◆ **READING PASSAGE**:
--------------------

Objective: To evaluate the blood ordering practice and blood transfusion for Caesarean sections at our institution and to compare the estimated blood loss between anaesthetists and obstetricians.
Methods: A review of 126 patients undergoing both elective and emergency Caesarean section was undertaken in 2002. Information collected included the number of blood units cross-matched preoperatively, type of surgery (emergency or elective), type of anaesthesia, parity of the patient, estimated blood loss by both anaesthetists and obstetricians, intraoperative and postoperative transfusion within 48 hours and pre and post operative haemoglobin (Hb) and haemocrit (Hct).
Results: A total of 215 units were cross-matched for 126 patients undergoing Caesarean section delivery. A small amount (9.5%) were transfused intraoperatively and 5.5% postoperatively. The average blood loss estimated by anaesthetists was 498 + 176 ml and that by obstetricians was 592 + 222 ml. The calculated blood loss based on patients blood volume and drop in Hct was 787 + 519 ml. The cross-match transfusion ratio was 9.7.
Conclusion: Only 13% of our patients needed blood transfusion. The mean blood loss was estimated to be more by the obstetricians as compared to the anaesthetists. We recommend that the practice of routine cross-match practice prior to Caesarean section should be re-looked by institutions practicing obstetric anaesthesia (JPMA 56:572;2006).
The management of bleeding in Caesarian Section (C Section) is a shared responsibility between obstetricians and anaesthetists. Major haemorrhage continues to be one of the most common causes of direct maternal death in obstetric practice.1 In the confidential enquiry into maternal deaths 2000-2002 in UK, 17 deaths were reported due to haemorrhage out of which 5 deaths were labeled as anaesthesia contributing due to substandard care.2
Different figures varying from less than 500 ml to more than 1000 ml have been quoted as estimation of blood loss associated with Caesarean section.3 There is also a wide variation in blood ordering practices for this surgery.4 Several factors like habit, training and medico legal concerns may be responsible in addition to difficulty in blood loss assessment in C sections.5 Over the last few years there has been growing concern for safety, cost and adequacy of blood utilization. Audits on blood utilization needed to identify problem areas which can be then corrected. The first step when reviewing transfusion practice is to see whether accurate assessment of blood loss is being done. This was the rationale for our audit.

--------------------

(Dataset entries)
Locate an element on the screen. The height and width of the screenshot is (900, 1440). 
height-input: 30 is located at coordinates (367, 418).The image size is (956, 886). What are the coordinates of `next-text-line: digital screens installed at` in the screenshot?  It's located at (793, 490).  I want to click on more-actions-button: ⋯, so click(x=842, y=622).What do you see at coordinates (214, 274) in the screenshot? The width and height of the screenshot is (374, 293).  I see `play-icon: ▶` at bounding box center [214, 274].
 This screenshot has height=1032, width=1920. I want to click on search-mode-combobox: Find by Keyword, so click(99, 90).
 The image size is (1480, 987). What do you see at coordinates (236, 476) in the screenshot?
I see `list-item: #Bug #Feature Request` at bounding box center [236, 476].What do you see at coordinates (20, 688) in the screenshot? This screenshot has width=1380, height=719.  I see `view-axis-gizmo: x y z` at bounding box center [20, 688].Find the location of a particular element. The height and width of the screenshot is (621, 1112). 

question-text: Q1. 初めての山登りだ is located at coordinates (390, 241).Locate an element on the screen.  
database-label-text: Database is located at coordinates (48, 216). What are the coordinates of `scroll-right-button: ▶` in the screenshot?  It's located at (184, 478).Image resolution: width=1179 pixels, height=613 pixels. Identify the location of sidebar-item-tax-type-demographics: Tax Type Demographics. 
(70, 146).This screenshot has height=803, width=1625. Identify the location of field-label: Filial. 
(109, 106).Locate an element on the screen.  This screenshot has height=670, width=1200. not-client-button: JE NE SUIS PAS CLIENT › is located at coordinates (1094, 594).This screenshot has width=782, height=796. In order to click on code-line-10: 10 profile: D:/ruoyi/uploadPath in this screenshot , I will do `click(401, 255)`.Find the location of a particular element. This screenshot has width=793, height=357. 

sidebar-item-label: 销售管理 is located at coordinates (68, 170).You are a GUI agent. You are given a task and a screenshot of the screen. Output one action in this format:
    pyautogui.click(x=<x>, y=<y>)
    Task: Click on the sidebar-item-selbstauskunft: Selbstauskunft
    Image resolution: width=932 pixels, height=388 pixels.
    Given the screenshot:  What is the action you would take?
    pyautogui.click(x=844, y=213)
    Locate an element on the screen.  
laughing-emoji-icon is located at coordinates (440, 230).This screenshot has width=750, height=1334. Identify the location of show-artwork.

--------------------

◆ **TASK ITEM**:
In the study on blood ordering for Caesarean sections, copy word for word the passage starting at "Results: A total" and ending at "anaesthesia (JPMA 56:572;2006).".

◆ **WRITTEN REPLY**:
Results: A total of 215 units were cross-matched for 126 patients undergoing Caesarean section delivery. A small amount (9.5%) were transfused intraoperatively and 5.5% postoperatively. The average blood loss estimated by anaesthetists was 498 + 176 ml and that by obstetricians was 592 + 222 ml. The calculated blood loss based on patients blood volume and drop in Hct was 787 + 519 ml. The cross-match transfusion ratio was 9.7.
Conclusion: Only 13% of our patients needed blood transfusion. The mean blood loss was estimated to be more by the obstetricians as compared to the anaesthetists. We recommend that the practice of routine cross-match practice prior to Caesarean section should be re-looked by institutions practicing obstetric anaesthesia (JPMA 56:572;2006).